▶ Task instructions:
Beginning at the line that holds "This screenshot has height=570, width=730.", repeat every line through the last line of the material, exactly, and drop any pictures.

▶ Dataset extract:

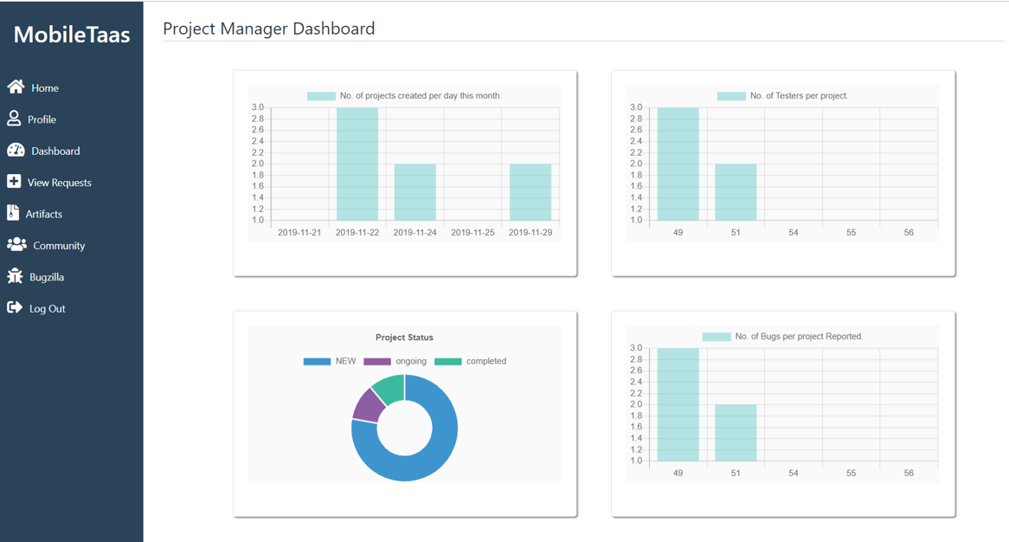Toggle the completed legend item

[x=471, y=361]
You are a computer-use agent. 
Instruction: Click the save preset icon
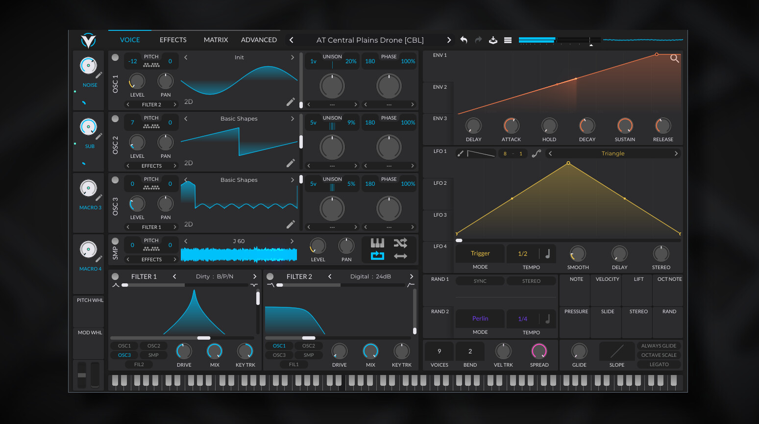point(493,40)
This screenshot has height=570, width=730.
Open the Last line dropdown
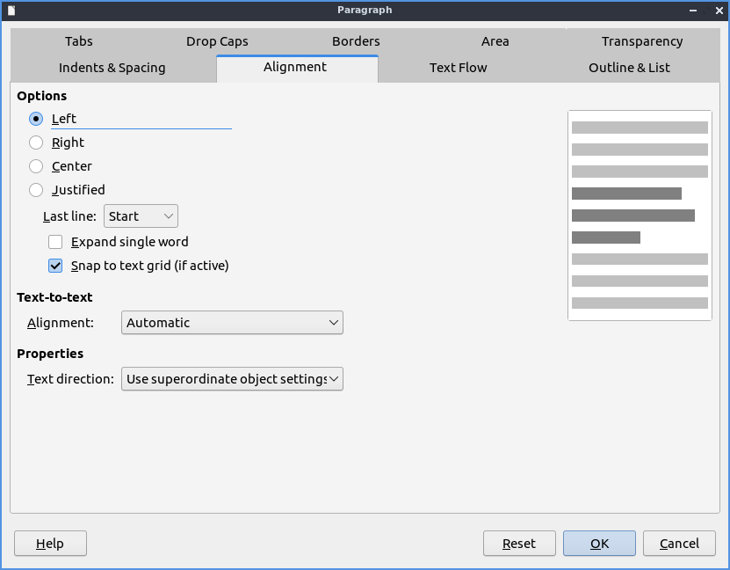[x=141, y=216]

▶ Your response:
This screenshot has height=570, width=730.
Open the Last line dropdown
[x=141, y=216]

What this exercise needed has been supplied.